--- START ---
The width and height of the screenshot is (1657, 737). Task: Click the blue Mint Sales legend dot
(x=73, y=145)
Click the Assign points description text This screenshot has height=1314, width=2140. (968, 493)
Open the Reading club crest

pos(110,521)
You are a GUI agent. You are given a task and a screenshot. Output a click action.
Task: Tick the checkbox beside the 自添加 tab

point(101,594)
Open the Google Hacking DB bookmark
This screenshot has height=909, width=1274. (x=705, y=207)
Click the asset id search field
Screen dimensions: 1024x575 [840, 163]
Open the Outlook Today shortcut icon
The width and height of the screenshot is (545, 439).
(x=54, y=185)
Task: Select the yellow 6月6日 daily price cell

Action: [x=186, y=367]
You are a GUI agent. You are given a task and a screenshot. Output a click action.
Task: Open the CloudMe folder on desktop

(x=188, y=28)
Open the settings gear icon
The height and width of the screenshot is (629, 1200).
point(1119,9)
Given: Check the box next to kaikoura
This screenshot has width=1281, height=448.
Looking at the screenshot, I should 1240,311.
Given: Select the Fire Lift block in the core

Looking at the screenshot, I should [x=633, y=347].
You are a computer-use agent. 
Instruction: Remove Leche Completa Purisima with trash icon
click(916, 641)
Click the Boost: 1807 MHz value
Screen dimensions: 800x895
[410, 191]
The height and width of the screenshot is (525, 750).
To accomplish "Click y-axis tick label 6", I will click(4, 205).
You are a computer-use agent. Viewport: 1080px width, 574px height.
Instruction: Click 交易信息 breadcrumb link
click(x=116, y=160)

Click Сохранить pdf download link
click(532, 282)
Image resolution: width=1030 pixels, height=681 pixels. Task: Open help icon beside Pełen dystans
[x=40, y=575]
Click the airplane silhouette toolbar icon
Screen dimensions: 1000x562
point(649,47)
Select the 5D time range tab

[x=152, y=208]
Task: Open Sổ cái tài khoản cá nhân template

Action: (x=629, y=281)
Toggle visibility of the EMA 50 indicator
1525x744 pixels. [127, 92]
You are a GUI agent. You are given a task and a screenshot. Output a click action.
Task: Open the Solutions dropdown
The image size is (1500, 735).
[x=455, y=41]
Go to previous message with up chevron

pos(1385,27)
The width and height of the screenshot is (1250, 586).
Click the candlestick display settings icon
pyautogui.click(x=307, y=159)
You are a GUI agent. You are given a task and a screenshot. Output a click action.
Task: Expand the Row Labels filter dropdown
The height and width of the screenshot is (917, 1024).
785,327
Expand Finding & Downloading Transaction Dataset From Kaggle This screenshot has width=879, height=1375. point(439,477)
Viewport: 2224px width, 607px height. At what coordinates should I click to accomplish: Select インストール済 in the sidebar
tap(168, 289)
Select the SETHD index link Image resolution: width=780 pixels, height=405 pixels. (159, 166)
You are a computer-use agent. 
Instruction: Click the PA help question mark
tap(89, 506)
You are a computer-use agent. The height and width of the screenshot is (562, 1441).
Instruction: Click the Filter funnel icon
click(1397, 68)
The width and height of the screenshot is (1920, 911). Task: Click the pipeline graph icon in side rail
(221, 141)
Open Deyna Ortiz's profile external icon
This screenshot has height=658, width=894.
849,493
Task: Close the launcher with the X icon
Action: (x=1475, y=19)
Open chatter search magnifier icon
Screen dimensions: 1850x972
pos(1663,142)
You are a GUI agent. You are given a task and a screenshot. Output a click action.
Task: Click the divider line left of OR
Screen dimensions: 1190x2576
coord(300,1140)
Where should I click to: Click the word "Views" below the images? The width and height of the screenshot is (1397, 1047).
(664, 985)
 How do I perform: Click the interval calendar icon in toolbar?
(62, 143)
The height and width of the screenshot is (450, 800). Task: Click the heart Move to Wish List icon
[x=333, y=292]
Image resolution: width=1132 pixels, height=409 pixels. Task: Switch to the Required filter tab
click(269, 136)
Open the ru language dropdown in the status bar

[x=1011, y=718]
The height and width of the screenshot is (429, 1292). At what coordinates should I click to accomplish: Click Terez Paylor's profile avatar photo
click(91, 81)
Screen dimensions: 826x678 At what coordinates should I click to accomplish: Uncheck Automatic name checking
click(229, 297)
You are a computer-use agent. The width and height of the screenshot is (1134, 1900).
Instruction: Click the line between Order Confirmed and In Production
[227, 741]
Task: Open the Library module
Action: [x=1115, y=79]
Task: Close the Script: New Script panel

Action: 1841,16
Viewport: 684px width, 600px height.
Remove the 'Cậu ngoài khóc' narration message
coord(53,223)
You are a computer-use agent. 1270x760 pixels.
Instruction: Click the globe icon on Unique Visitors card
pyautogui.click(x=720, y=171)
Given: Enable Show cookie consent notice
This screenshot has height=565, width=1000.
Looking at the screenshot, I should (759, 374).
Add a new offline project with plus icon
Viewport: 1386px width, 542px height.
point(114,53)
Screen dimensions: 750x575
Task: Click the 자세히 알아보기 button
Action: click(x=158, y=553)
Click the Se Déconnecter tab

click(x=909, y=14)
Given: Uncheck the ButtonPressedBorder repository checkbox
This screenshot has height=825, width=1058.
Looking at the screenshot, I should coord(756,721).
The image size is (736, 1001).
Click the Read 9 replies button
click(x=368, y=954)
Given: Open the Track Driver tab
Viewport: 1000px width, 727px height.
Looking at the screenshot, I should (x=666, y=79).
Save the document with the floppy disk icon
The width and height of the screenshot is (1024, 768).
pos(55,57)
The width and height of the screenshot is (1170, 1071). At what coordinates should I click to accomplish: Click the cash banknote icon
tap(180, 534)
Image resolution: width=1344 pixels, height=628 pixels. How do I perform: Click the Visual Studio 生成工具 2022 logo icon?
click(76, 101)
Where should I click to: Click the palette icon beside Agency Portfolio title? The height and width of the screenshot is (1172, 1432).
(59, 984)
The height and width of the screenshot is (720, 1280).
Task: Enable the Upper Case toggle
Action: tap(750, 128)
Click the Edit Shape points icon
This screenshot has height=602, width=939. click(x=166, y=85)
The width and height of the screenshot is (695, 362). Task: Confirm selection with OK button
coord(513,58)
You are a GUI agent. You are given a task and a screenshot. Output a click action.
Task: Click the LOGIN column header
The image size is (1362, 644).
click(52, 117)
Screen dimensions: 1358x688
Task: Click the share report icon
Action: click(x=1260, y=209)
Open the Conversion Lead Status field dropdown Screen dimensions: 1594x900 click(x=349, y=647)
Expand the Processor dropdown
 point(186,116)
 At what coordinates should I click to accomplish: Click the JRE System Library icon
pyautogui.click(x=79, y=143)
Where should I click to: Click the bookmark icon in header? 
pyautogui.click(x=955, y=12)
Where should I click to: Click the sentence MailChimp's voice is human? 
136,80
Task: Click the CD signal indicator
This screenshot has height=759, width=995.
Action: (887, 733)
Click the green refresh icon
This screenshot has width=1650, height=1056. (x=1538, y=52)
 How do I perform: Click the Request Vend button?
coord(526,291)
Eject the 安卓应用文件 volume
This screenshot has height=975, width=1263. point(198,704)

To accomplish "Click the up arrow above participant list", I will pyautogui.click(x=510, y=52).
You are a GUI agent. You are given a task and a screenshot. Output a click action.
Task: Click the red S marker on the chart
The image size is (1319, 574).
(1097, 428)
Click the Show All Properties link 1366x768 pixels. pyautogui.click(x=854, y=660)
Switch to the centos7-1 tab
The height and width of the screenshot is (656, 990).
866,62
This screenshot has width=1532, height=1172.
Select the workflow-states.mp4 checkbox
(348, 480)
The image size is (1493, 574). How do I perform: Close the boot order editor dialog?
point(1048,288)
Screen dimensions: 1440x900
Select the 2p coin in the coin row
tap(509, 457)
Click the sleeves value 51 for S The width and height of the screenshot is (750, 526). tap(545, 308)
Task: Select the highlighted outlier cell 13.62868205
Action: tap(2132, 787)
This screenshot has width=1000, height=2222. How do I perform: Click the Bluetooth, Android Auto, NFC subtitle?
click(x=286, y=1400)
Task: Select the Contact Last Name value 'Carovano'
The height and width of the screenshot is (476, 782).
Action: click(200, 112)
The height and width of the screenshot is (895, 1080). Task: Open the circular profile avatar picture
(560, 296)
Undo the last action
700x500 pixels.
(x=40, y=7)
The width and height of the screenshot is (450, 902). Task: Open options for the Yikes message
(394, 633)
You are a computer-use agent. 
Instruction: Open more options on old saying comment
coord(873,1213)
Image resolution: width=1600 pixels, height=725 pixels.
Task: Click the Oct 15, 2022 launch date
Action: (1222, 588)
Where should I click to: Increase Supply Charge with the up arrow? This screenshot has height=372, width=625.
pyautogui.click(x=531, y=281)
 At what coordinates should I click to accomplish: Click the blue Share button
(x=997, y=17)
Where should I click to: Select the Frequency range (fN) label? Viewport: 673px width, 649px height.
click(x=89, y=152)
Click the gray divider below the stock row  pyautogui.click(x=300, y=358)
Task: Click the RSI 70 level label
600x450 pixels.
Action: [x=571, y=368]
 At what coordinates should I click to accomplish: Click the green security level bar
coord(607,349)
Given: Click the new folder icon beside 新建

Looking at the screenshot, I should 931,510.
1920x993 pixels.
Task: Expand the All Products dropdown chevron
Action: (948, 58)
--- END ---
Assignment: Only the lines from the one containing "Click the gray" through the last line of the records should appear, each written out exactly.

Output for this exercise:
Click the gray divider below the stock row  pyautogui.click(x=300, y=358)
Task: Click the RSI 70 level label
600x450 pixels.
Action: [x=571, y=368]
 At what coordinates should I click to accomplish: Click the green security level bar
coord(607,349)
Given: Click the new folder icon beside 新建

Looking at the screenshot, I should 931,510.
1920x993 pixels.
Task: Expand the All Products dropdown chevron
Action: (948, 58)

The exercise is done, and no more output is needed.